Avrupa’daki gelişmeleri iki yönden ele almak mümkün; öncelikle kendilerinin programlarına güvenip, sadece süresinin uzatılması yönünde karar aldıkları şeklinde nitelendirebiliriz. Bununla birlikte son dönemlerde PMI verilerinde görülen ılımlı iyileşme, enflasyon ve büyüme konusunda iyileşme beklentilerini kuvvetlendirdiği şeklinde yorumlayabiliriz. Ancak uzun vadede zayıf euronun Avrupa’nın cari dengesine verebileceği tahribatı önümüzdeki dönemlerde telaffuz edeceğe benziyoruz.

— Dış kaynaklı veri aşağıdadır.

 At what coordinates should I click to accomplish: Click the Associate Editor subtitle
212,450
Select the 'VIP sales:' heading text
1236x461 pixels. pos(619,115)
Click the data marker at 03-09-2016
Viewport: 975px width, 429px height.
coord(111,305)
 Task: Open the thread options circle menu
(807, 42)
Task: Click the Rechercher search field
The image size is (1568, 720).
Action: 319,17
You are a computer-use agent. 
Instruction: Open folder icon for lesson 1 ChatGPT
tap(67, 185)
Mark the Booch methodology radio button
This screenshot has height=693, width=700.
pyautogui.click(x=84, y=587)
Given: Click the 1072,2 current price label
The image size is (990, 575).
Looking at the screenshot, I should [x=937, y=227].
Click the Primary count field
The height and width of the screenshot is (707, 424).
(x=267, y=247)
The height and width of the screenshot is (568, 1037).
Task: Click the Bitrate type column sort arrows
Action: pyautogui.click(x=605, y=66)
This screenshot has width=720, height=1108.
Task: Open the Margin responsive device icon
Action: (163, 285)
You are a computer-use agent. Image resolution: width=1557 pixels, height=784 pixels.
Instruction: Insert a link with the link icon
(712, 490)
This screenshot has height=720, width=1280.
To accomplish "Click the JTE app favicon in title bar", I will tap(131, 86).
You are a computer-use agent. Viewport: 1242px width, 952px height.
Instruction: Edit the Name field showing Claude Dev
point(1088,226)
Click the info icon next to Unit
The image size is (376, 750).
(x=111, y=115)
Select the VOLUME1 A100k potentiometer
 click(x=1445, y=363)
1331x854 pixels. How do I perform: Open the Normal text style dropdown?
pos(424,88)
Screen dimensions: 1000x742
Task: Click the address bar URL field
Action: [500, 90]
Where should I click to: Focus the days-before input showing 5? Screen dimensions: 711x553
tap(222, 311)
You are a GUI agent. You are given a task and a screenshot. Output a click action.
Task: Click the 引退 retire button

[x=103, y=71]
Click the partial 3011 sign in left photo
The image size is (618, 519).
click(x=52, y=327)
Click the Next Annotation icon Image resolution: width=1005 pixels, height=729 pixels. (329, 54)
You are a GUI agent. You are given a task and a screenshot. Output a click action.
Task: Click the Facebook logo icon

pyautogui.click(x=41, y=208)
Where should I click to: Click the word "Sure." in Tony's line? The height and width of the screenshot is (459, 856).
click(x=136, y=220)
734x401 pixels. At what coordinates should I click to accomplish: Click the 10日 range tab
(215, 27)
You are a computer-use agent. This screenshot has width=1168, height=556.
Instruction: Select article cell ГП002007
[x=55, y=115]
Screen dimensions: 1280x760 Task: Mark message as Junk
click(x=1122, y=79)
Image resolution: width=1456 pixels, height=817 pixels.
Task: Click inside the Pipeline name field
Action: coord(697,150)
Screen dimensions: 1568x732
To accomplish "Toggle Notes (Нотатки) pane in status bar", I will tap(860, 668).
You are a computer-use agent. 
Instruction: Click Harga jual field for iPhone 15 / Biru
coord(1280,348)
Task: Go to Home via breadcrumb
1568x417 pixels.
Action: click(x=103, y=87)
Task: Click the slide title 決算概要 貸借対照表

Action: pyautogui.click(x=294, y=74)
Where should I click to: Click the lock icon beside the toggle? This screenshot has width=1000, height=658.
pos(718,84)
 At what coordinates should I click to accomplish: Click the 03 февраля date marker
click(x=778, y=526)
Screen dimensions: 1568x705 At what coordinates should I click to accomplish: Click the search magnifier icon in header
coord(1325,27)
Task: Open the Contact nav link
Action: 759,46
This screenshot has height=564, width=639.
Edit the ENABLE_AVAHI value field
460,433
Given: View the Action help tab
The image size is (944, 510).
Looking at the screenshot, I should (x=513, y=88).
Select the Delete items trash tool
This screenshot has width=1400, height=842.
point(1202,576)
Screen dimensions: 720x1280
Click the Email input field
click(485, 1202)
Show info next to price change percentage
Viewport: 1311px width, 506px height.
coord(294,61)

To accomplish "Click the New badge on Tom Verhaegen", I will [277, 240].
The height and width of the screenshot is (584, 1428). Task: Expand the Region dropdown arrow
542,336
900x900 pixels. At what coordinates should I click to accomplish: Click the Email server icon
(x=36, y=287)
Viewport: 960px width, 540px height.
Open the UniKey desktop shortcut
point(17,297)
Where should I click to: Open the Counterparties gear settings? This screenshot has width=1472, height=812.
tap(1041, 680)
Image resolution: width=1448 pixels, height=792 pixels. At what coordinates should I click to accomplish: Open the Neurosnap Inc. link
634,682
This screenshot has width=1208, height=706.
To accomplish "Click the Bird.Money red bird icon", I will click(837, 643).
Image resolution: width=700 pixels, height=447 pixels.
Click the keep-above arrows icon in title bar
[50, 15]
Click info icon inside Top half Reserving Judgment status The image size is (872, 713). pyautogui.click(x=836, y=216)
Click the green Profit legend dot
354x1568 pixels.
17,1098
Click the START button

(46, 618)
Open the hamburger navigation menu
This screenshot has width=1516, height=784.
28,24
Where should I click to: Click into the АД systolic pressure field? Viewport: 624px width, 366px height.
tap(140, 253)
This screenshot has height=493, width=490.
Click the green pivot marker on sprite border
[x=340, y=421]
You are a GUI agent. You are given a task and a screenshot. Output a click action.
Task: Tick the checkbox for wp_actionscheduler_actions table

ABD gündemine ilişkin geçtiğimiz hafta Fed Başkanı Janet Yellen’ın konuşmaları ile faiz artırımı atmosferine iyiden iyiye oluştu. Yellen konuşmasında enflasyon, büyüme ve istihdam konusunda alışılageldik ifadelerini yinelese de algı oldukça oynak. Kendisinin söylemleri piyasadaki beklentileri kuvvetlendiriyor. Özellikle de Yellen’ın faiz artışının ertelenmesinin ekonomide risklere neden olacağını, yurtdışı kaynaklı aşağı yönlü risklerin azaldığını belirtmesi ve Ekim'den beri gelen verilerin Fed beklentileriyle uyumlu olduğunu belirtmesi piyasalarda gözdenin yeniden dolar olmasına yol açtı. Aralık ayının ilk haftasında ABD ekonomisi adına ilk eşikler geride bırakılırken, bu hafta açıklanacak olan perakende satışlar ve ÜFE verileri önem arz ediyor olacak. Yellen daha önceki sözlü yönlendirmelerine faiz artışına hazır oldukları ancak Kasım ayında gelecek olan verilerin de dikkate alınacağını belirtmesinin ardından gündeme konu olan veriler doların seyrinde belirleyici olacak.

Yurt içinde gündemde ise bir yandan gerginliğin tırmandığı Türkiye-Rusya ilişkilerine kilitlenirken, bir yandan makro gündem ön plana çıkacak. Haftanın en önemli gündem maddesi cari denge ve büyüme verileri olacak. Fed'inde normalleşme sürecine girdiğini düşünecek olursak 2010-2014 yılları arasındaki bol para ortamı da geride bırakıldığında göre büyüme modeline göre dışarıya bağımlı olan ülkemiz için sermaye girişini sağlamak istiyorsak faiz dengesi hassas terazide. Son büyüme rakamlarını hatırlayacak olursak, lüks tüketim ve kamu harcamalarında görülen artış ile büyüyen Türkiye için uzun soluklu bir büyüme modeli şart. Cari açık konusunda ise, net hata noksan kalemlerinde görülen tutarlar ve Merkez Bankası'nın rezervleri ile finanse edilmesi handikap oluşturmaya devam ediyor. Bu nedenlerden dolayı açıklanacak olan cari denge ve büyüme verileri piyasada ses getirebilir.